Un Obrador pausado, aparentemente inmune a los ataques de sus débiles detractores y sin el tono agresivo que marcó sus dos primeras campañas presidenciales, asegura que “está a puto de hacer historia”.
Esta sería la primera vez que México tendría un gobierno de izquierda, esto hace que los mercados se pregunten si López Obrador haría que el peso mexicano se derrumbe, ya que es muy difícil basarse en sus plataformas políticas, porque son volátiles al cambio.
Varios expertos comparan a López Obrador con Donal Trump, por su aversión a dar los detalles las políticas que aplicará, además de la tendencia a jugar con su base y hacer grandes promesas que deja a sus asesores preguntándose qué quiere decir realmente, ha generado estas comparaciones.
Según analistas políticos Trump y Obrador consideran la agresividad y la obstinación como virtudes políticas y que probablemente podrían entenderse, aunque Trump se refirió al candidato mexicano como “no tan bueno”.

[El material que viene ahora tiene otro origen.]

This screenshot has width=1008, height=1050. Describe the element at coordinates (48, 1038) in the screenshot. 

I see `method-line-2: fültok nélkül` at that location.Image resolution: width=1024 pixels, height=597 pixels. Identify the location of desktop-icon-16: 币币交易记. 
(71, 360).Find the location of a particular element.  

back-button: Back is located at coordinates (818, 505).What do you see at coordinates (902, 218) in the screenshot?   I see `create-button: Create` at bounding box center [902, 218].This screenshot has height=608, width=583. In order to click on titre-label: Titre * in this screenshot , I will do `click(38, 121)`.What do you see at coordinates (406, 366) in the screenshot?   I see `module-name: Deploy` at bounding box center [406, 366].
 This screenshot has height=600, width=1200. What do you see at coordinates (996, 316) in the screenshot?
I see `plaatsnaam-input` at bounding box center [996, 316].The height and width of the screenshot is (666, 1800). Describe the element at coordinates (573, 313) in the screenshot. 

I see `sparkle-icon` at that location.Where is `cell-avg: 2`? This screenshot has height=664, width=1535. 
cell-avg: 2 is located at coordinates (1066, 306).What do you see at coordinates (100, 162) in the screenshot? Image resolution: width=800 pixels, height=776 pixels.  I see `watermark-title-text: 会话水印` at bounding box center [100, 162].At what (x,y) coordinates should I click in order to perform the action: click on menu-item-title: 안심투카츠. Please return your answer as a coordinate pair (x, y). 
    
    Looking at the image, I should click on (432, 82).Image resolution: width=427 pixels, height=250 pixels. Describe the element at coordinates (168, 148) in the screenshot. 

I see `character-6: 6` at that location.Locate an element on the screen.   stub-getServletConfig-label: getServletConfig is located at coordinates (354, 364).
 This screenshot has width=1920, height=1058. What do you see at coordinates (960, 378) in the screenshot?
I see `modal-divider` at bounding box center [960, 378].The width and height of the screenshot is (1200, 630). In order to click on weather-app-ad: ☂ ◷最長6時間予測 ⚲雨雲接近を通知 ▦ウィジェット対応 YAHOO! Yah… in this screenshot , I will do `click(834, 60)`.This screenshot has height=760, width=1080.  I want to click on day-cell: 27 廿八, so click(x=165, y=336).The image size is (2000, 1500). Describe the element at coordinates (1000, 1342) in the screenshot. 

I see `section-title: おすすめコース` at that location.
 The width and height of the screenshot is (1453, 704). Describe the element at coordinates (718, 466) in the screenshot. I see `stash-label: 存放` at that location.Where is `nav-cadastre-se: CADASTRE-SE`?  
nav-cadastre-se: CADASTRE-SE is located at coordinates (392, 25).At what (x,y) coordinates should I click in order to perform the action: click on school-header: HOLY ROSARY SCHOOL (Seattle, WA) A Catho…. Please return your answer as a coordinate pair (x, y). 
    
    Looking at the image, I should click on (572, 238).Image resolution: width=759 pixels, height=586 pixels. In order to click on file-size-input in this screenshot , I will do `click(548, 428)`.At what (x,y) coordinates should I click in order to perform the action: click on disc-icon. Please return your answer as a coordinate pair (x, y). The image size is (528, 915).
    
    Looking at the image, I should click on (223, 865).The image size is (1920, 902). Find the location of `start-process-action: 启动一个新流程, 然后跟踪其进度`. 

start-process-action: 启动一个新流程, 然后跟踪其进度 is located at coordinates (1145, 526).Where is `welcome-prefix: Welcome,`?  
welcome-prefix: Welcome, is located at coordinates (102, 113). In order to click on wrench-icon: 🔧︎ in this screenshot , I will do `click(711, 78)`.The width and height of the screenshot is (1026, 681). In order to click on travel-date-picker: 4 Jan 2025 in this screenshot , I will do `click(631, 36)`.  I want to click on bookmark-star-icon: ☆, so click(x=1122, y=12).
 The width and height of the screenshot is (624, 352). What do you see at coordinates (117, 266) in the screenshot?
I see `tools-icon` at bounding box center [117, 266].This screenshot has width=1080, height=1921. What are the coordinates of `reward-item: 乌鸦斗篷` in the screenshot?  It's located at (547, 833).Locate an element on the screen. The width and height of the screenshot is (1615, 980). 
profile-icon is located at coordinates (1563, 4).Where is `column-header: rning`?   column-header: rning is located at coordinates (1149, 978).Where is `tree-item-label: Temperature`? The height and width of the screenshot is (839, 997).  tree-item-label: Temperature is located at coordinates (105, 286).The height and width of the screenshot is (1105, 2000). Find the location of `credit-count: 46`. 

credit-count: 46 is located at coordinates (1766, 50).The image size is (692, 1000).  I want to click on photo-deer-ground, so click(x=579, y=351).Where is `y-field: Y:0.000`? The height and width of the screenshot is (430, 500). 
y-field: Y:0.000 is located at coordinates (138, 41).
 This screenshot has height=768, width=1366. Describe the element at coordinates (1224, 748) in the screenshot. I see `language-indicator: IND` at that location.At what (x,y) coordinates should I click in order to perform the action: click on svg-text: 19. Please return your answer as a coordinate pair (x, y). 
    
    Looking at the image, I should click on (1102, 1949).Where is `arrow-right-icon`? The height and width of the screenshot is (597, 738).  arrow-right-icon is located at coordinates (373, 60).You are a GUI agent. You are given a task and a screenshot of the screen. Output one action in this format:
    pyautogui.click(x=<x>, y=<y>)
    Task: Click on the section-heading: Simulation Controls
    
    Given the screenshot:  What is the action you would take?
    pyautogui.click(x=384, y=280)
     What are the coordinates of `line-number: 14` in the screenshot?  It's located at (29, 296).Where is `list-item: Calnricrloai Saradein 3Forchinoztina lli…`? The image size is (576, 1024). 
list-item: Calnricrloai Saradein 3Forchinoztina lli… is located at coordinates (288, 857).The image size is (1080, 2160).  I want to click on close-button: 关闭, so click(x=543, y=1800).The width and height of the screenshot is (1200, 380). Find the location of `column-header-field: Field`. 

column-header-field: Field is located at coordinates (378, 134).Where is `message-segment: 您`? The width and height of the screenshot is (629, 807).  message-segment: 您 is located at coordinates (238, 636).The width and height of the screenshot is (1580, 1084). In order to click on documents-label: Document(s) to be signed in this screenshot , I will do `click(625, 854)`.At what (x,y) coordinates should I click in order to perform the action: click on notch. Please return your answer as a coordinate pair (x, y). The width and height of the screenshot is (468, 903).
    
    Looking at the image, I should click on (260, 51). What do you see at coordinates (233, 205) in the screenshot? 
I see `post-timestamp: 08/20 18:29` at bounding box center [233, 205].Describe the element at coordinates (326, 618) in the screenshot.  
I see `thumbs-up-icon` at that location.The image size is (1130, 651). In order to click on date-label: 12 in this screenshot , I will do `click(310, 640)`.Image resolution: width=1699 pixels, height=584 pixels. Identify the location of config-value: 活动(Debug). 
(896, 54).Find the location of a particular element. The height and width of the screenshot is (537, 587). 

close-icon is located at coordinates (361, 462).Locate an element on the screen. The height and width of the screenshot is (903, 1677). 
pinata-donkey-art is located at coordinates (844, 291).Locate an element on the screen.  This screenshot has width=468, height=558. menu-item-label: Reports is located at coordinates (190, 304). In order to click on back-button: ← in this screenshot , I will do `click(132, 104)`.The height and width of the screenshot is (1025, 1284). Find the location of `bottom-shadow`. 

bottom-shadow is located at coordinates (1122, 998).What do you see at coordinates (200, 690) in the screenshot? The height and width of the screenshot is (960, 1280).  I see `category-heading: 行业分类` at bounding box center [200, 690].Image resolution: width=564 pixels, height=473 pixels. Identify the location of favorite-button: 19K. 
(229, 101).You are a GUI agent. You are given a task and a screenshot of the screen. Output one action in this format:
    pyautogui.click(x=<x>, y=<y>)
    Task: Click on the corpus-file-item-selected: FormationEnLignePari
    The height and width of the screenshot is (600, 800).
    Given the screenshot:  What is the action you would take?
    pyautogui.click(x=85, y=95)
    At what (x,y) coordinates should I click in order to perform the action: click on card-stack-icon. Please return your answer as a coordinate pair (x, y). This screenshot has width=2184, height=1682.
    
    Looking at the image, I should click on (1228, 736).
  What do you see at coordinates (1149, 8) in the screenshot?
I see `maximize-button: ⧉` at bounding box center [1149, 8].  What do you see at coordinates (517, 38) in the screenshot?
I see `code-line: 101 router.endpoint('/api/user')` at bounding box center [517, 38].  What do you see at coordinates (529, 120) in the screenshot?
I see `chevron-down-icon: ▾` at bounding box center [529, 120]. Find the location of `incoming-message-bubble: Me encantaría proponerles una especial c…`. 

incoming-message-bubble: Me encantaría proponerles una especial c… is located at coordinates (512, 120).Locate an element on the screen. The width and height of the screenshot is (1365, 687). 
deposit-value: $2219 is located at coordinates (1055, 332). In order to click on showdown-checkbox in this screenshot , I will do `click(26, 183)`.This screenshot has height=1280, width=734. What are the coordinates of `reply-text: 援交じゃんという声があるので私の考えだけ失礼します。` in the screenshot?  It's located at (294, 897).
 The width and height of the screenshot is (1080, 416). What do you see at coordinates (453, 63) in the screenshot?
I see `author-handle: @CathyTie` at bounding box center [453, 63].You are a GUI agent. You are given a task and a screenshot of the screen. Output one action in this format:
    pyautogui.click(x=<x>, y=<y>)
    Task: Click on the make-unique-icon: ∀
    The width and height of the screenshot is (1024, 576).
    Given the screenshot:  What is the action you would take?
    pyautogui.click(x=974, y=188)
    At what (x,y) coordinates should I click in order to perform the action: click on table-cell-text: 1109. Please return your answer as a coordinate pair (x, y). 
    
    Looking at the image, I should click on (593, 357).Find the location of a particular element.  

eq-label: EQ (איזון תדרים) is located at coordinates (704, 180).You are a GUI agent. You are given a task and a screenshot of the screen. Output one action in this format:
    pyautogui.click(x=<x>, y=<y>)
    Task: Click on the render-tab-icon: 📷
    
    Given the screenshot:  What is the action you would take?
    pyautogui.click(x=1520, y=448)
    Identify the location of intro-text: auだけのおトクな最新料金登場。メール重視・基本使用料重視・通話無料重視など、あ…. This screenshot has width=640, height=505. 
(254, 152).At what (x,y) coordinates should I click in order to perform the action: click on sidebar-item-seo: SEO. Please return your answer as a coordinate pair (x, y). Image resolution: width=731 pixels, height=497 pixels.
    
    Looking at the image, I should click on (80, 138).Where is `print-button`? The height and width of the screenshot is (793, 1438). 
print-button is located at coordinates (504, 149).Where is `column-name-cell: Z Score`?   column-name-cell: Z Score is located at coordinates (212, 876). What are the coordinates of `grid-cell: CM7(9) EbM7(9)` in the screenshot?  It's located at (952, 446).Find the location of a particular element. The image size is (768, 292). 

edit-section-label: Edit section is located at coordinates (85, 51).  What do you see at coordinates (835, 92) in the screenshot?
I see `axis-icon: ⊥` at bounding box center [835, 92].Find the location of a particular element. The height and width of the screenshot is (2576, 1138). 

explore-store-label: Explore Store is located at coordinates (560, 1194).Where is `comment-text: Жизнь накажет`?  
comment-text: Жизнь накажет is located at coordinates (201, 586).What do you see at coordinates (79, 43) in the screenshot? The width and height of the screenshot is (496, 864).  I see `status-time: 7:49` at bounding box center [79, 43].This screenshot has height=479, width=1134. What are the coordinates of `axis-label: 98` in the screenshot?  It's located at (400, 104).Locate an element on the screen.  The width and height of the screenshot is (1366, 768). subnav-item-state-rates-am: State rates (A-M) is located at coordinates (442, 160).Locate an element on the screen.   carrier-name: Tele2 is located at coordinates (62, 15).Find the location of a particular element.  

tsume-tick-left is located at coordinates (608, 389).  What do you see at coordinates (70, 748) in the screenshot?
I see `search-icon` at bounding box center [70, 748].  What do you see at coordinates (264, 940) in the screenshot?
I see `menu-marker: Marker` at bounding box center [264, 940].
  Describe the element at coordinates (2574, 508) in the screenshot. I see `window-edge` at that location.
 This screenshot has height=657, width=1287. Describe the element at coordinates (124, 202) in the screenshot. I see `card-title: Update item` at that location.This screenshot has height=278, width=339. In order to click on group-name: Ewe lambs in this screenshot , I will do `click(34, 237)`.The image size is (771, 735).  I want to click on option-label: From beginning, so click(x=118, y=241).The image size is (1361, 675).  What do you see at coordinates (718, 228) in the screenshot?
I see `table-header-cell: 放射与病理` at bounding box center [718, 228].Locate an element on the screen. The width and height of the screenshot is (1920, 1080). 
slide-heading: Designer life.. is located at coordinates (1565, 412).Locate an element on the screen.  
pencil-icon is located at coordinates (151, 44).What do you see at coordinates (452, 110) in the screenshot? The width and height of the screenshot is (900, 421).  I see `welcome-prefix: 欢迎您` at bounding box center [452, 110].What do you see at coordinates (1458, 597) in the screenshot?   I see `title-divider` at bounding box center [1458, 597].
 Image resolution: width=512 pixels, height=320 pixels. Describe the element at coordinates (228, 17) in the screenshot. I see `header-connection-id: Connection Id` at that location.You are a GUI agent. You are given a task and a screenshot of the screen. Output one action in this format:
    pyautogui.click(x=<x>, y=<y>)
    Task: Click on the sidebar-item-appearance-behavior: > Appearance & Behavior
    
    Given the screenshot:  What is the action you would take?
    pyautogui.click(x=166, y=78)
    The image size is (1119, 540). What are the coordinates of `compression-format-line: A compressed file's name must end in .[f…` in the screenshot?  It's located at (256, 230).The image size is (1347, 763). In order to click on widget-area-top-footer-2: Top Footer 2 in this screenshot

Los dos principales rivales de Obrador en la contienda política son: Ricardo Anaya y José Antonio Meade, quienes tienen el respaldo de los tecnócratas, el tipo de expertos en políticas orientadas a los mercados que rigen México desde 1982. Pero el crecimiento y la estabilidad económica que prometieron no se ha manifestado y la violencia aumenta un punto porcentual cada día.
Las elecciones en México entran en su última fase a tan solo 25 días de los comicios, Obrador tiene un 92% de probabilidades de ganar el próximo 1 de julio.